**HOW TO COMPLETE THIS TASK**
The lines wanted are those from the one containing "Where should I" to the last line of the entries below; output them exactly, leaving out pictures.

Stored entries

——————

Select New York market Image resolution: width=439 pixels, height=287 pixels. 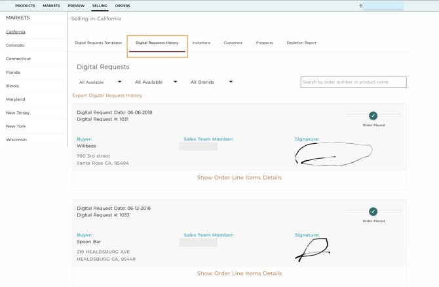tap(34, 126)
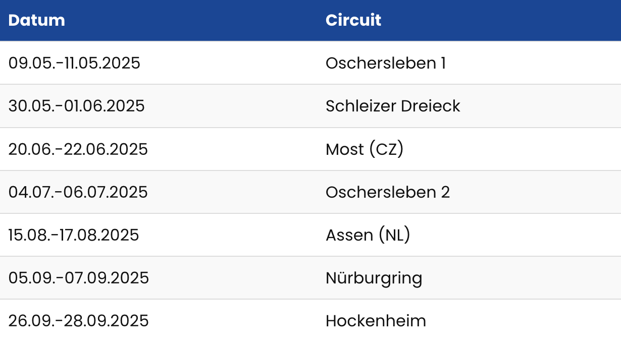
Task: Click the Circuit column header
Action: [x=353, y=20]
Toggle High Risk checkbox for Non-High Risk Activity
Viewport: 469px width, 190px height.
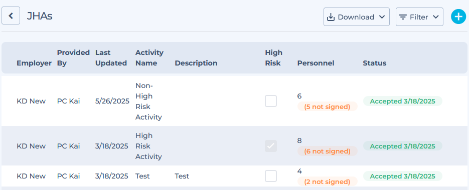click(271, 101)
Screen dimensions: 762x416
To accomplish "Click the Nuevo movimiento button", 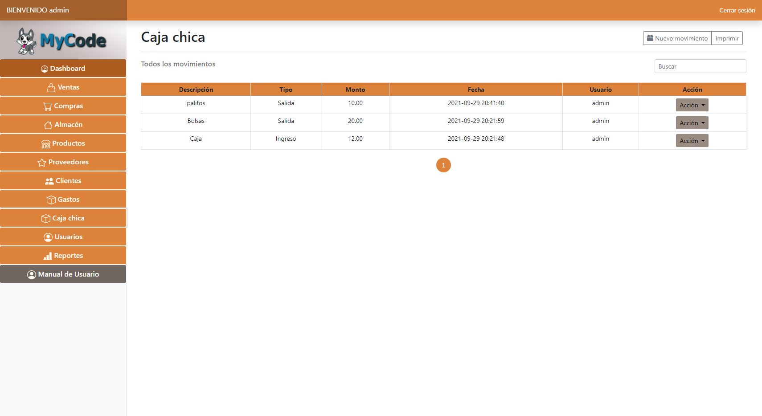I will point(677,38).
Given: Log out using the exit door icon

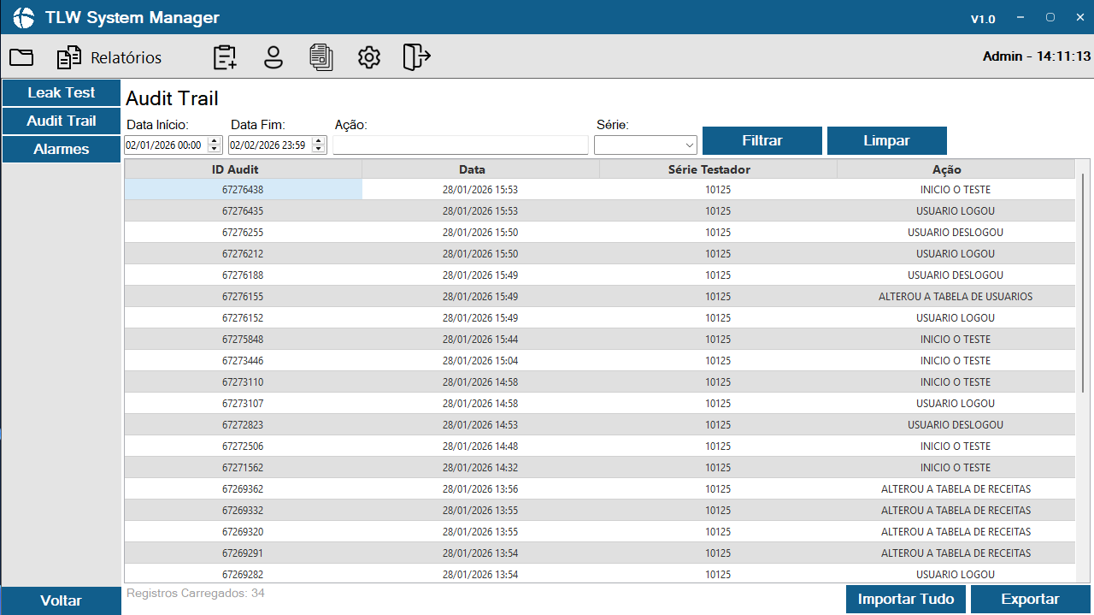Looking at the screenshot, I should point(416,57).
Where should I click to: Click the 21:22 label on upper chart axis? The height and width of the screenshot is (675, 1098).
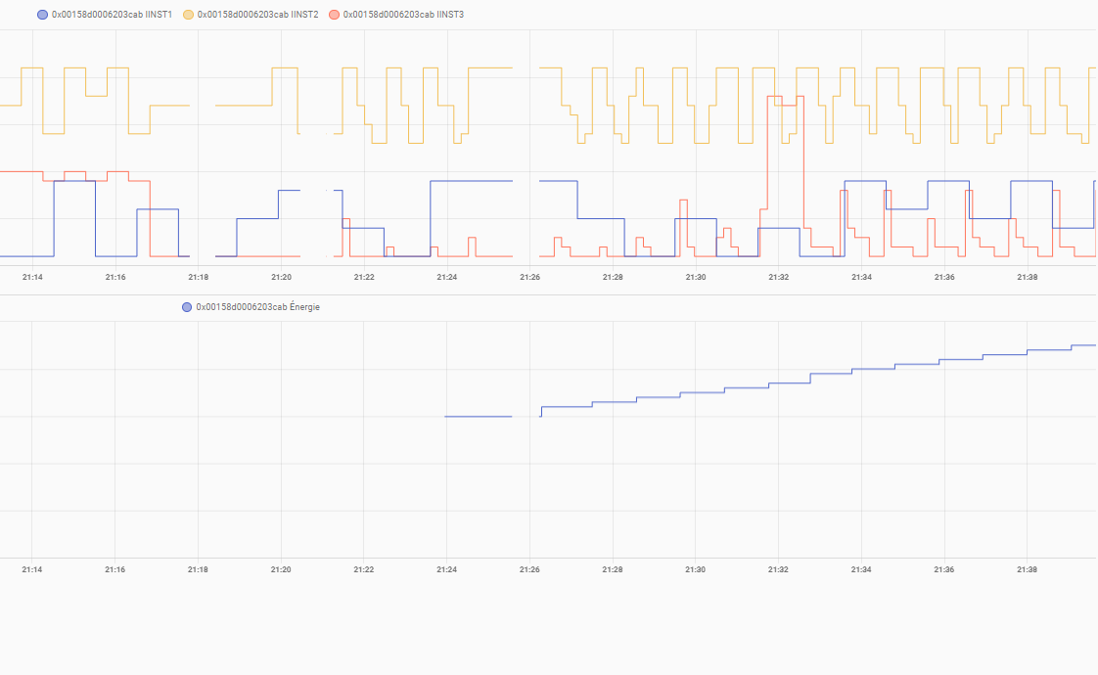point(364,278)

——————

**SOLUTION TO THIS TASK**
Where should I click to: Click the 21:22 label on upper chart axis? The height and width of the screenshot is (675, 1098).
point(364,278)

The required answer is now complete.